Norfolk to Cornwall is not very far at all though. At least, that is what I’d go back in time and tell myself as I chugged up the M4 armed with tales of my most recent driving holiday: London to Donetsk, in the far east of Ukraine, and back again.
You can probably guess why I went there, but I’ll spare you my punditry here. Besides, the Ukrainian roads and those who use them boast as much drama as any penalty shootout. A good job, then, that my four fellow travellers and I had a Land Rover Discovery as our long-distance companion.
Driving east across western Europe is easy: French, Belgian, Dutch and German motorists seem that bit more clued up on lane and motorway etiquette than us Brits, and it ensures speedy progress, particularly on the autobahns of Germany.
I expected problems to start in Poland. Well-travelled Autocar chief snapper Stan Papior had a few war stories on Polish roads that threatened to make our estimates of how far we could travel each day optimistic at best.
And a phone call to European editor and Stuttgart resident Greg Kable on what sort of roads to expect east of the German-Polish border made me doubt if we’d ever complete the 2000km from Dresden to Donetsk.
As it happened, we had nothing to fear from Poland. Clearly, a lot of money has been spent on the roads, and made any view that the major Polish roads were anything but fantastic seem a bit prehistoric.
The 400km from Germany to Krakow in the south of Poland is possible in three hours, although the 250km east of Krakow and to the Ukraine border takes at least four hours as the brand-new dual carriageways (complete with electronic signs telling you the temperature of the road) is swapped for brand-new single carriageways because they serve less traffic.
If we’d been pleasantly surprised by Polish roads, we expected the pleasantries to end in the Ukraine. Not so initially. What was noticeable were the cars the locals were driving.
The Fords and VWs that are so common in western Europe are almost non-existent in the Ukraine. Instead, Ladas (both battered wrecks and sparkly new ones), Dacias and three-box Japanese saloons were the most common road occupiers. Oh, and horse and carts.
The hosting of Euro 2012 has clearly brought with it a lot of investment for the Ukrainian road network. Heading east to Kiev across the north of the country is around 50 per cent brand new dual carriageways; the other half being resurfaced single roads. Passing is a doddle on these sections, as the roads are so straight and wide.
But head east of Kiev and a real adventure starts. ‘That’ll do’ is the attitude to roads once you’re on your way out of Kiev heading east to Kharkiv.

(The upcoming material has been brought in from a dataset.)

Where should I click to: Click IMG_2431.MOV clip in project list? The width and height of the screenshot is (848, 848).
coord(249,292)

Smooth dual carriageways can become mile upon mile of dirt track next to where new roads are being built with no warning; major junctions are a free-for-all as they have no white lines, traffic lights or warning signs; potholes that can swallow a Discovery have a habit of appearing on even the smoothest of roads; and huge tracks have been carved into poorly surfaced asphalt roads by the huge lorries that use them.

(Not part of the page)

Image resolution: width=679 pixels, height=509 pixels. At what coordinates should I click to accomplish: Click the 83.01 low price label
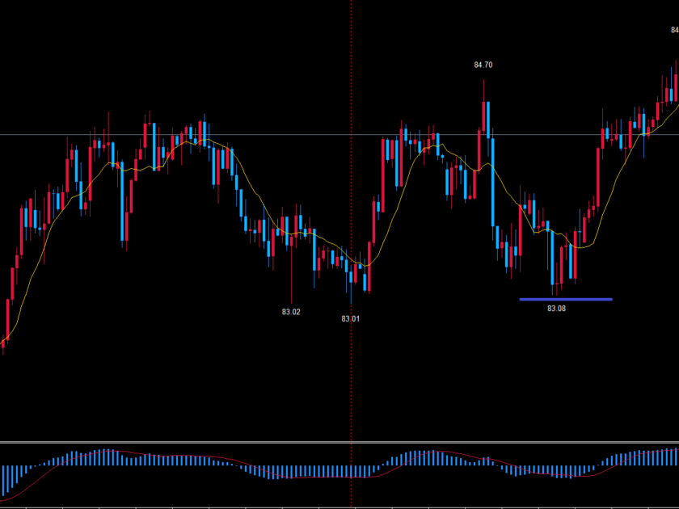350,319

The Discovery, predictably, handled everything that Ukrainian roads could throw at it, even when the elements got involved with the frequent lightning storms. This is a car that just works, whether as a workhorse on a Herefordshire farm, in heavy commuter traffic on the M25 or taking five hopelessly optimistic football fans across an entire continent.

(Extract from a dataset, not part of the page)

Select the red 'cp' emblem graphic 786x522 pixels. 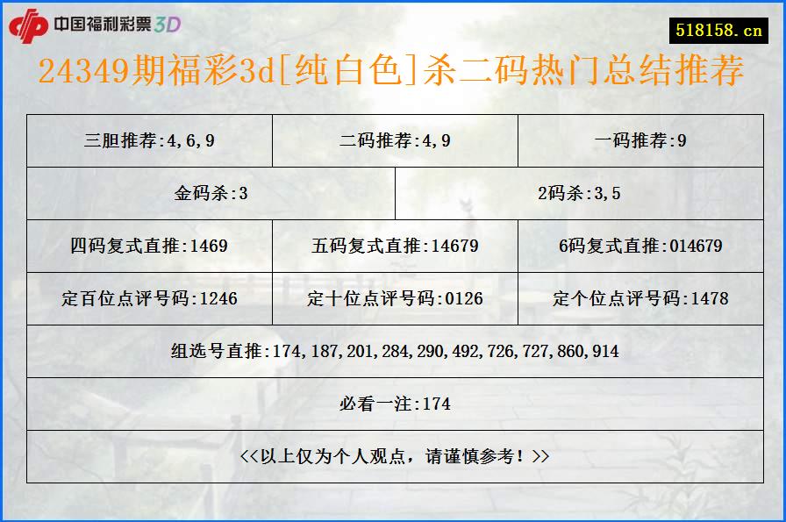click(31, 25)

The road trip highlight was saved for driving through the centre of Ukraine’s westernmost city, Lviv. Here, trams fight with cars, taxis, pedestrians and cyclists on cobbled streets that drop several feet from one side of the pavement to the other, with several other dips in the middle.
It would have been intimidating in anything other than a Discovery, but the high driving position and boxy shape meant it could be positioned in gaps in the traffic where we could look down on the chaos around us. If ‘that’ll do’ is the unofficial motto of Ukraine’s roads, then the Discovery is the thing to do it in.